-- What to do --
The copy should run from the line containing "Where should I" through the last line of the entries below, exactly as written, with pictures omitted.

-- Provided data --
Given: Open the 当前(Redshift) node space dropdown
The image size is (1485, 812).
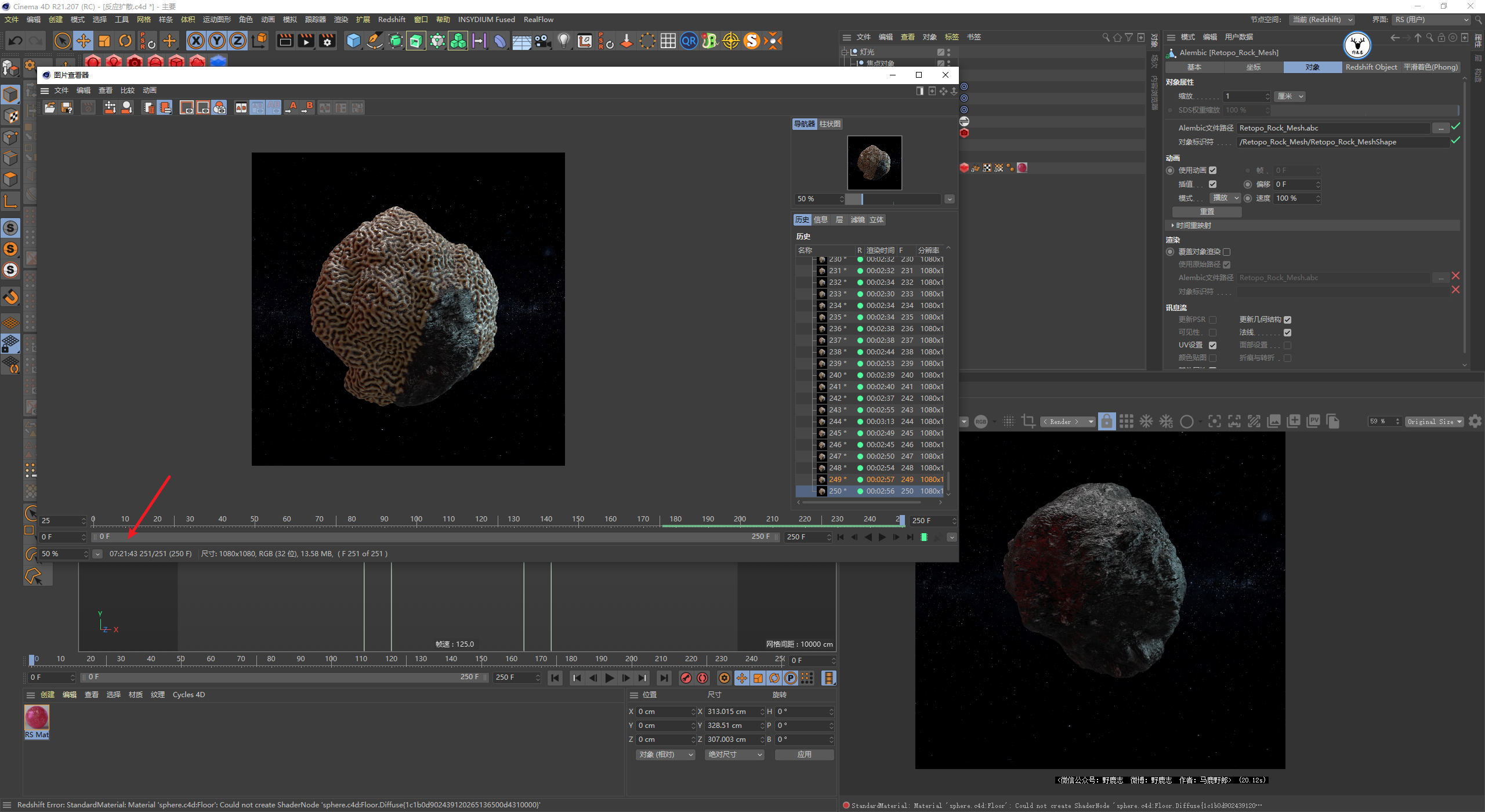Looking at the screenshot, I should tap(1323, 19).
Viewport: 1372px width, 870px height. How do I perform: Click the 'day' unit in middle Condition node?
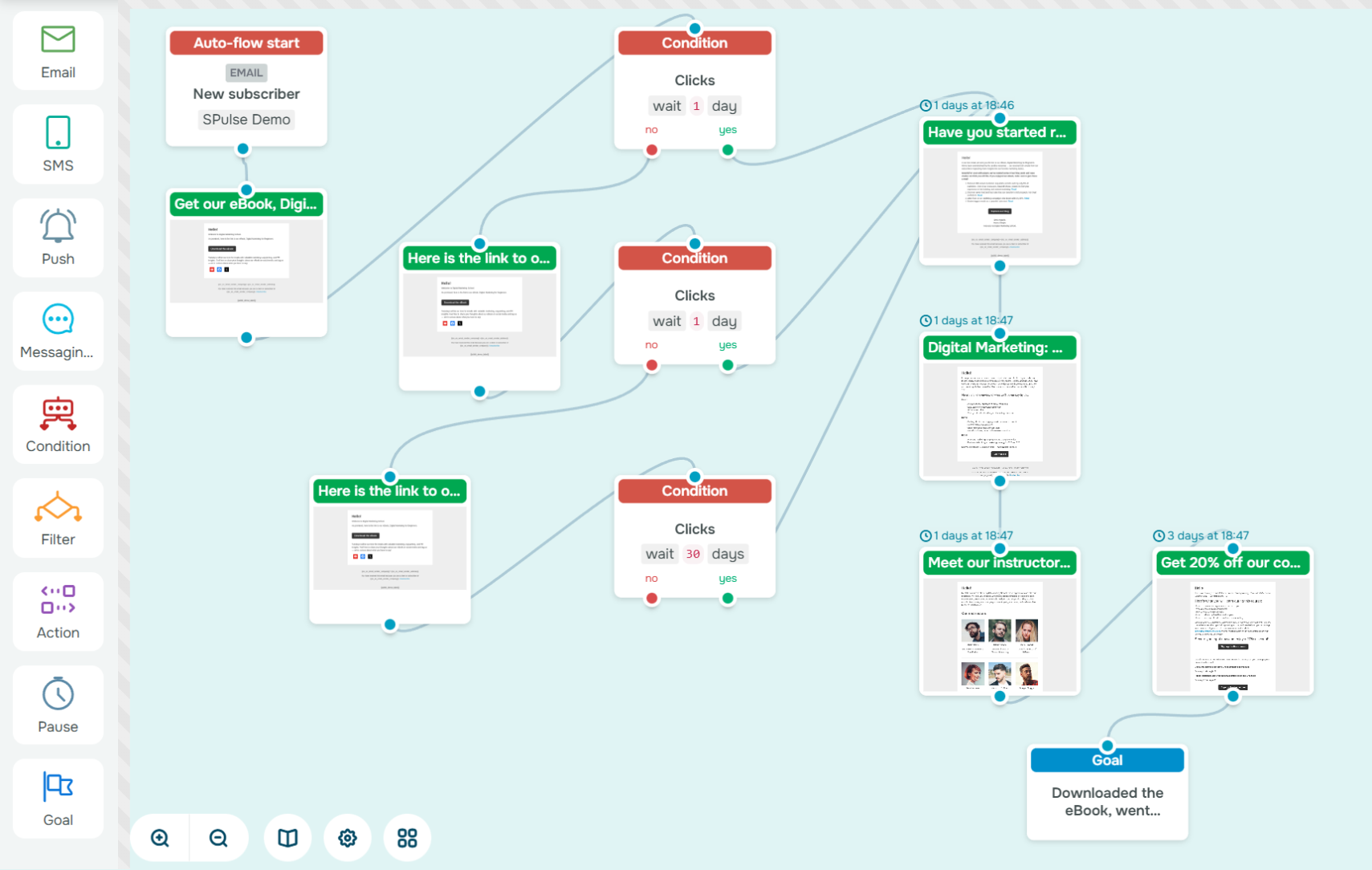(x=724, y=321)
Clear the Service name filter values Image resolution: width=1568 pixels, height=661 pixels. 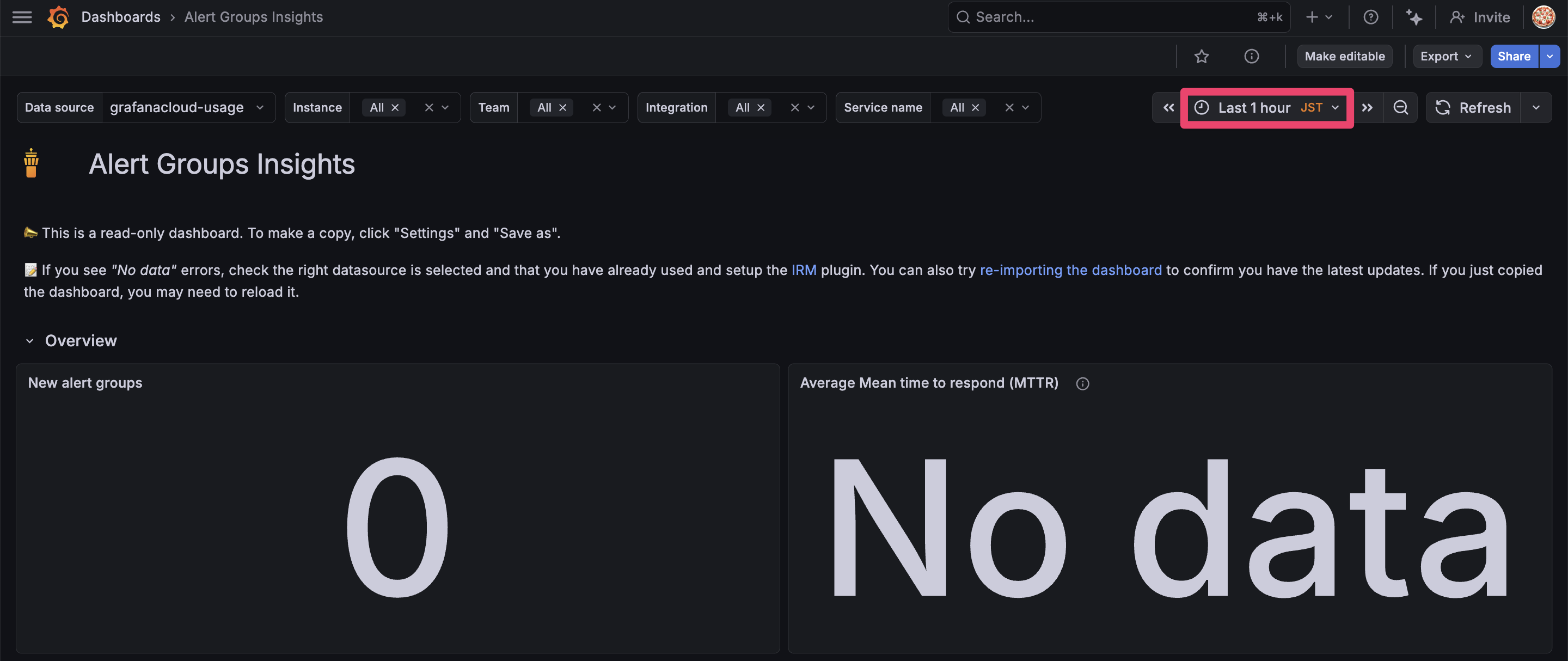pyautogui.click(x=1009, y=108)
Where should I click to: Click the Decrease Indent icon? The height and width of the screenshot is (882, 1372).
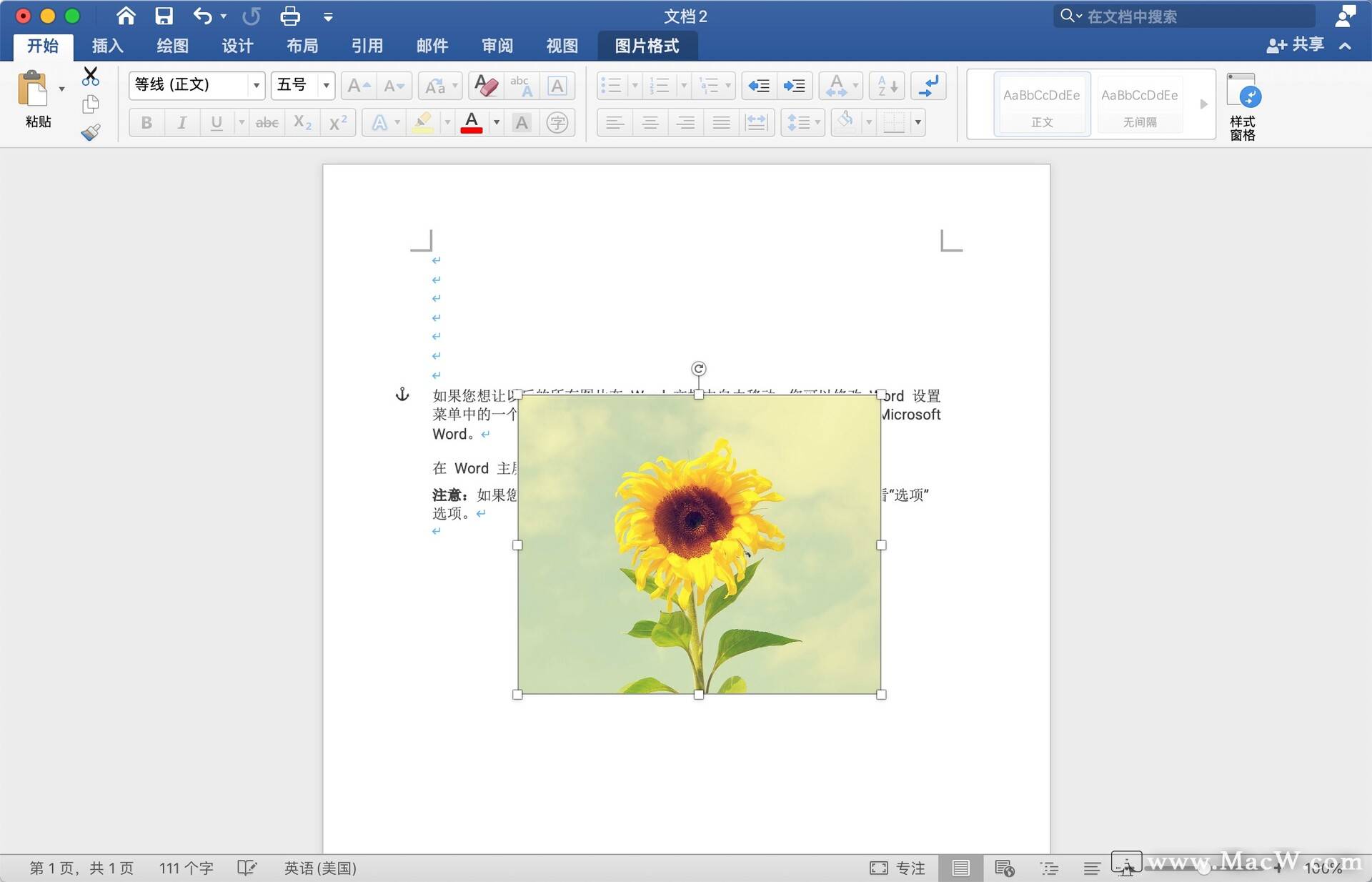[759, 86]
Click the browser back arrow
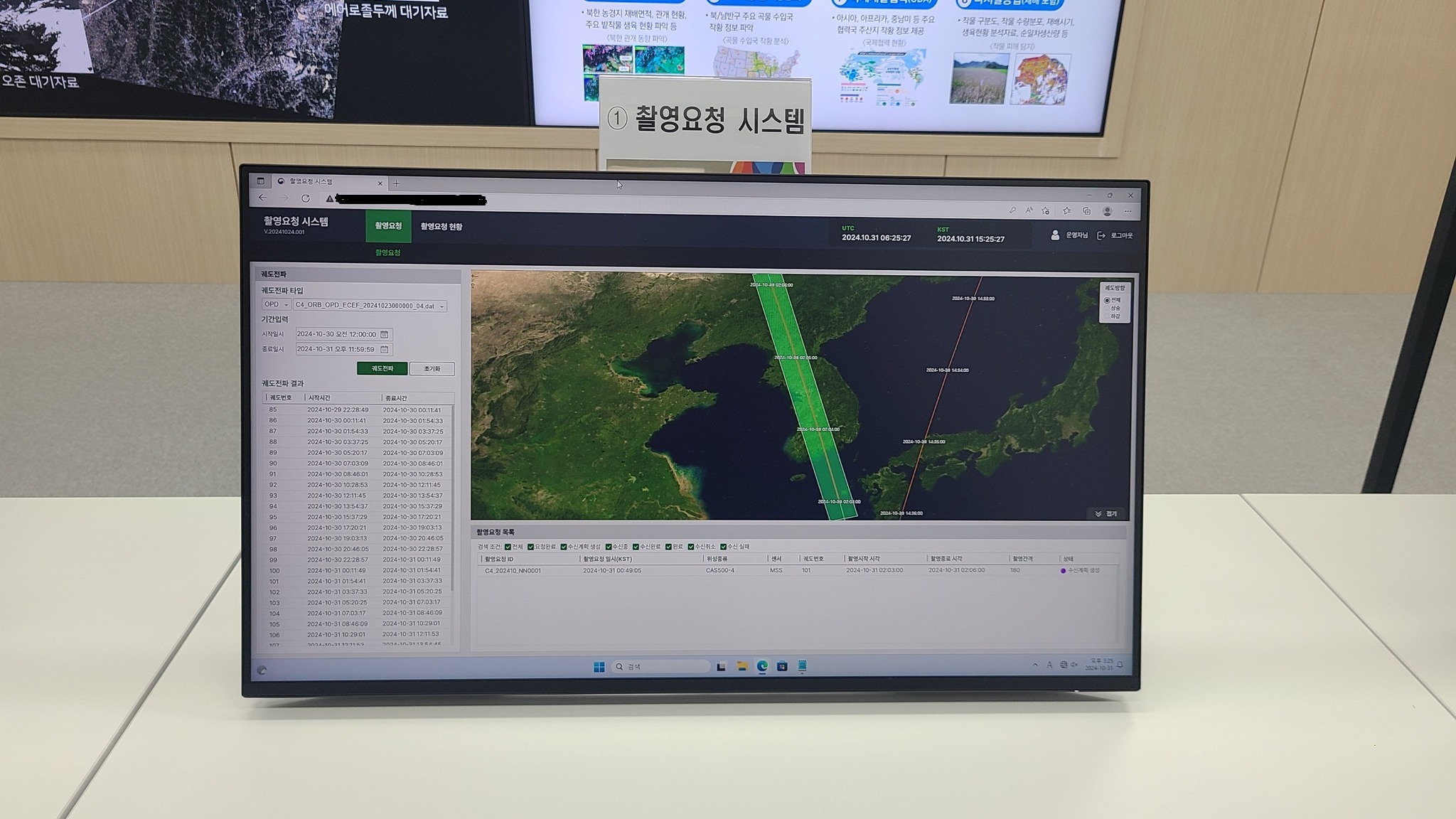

-- Result of the exercise --
Where should I click to: Click the Decrease Indent icon? The height and width of the screenshot is (882, 1372).
[759, 86]
Click the browser back arrow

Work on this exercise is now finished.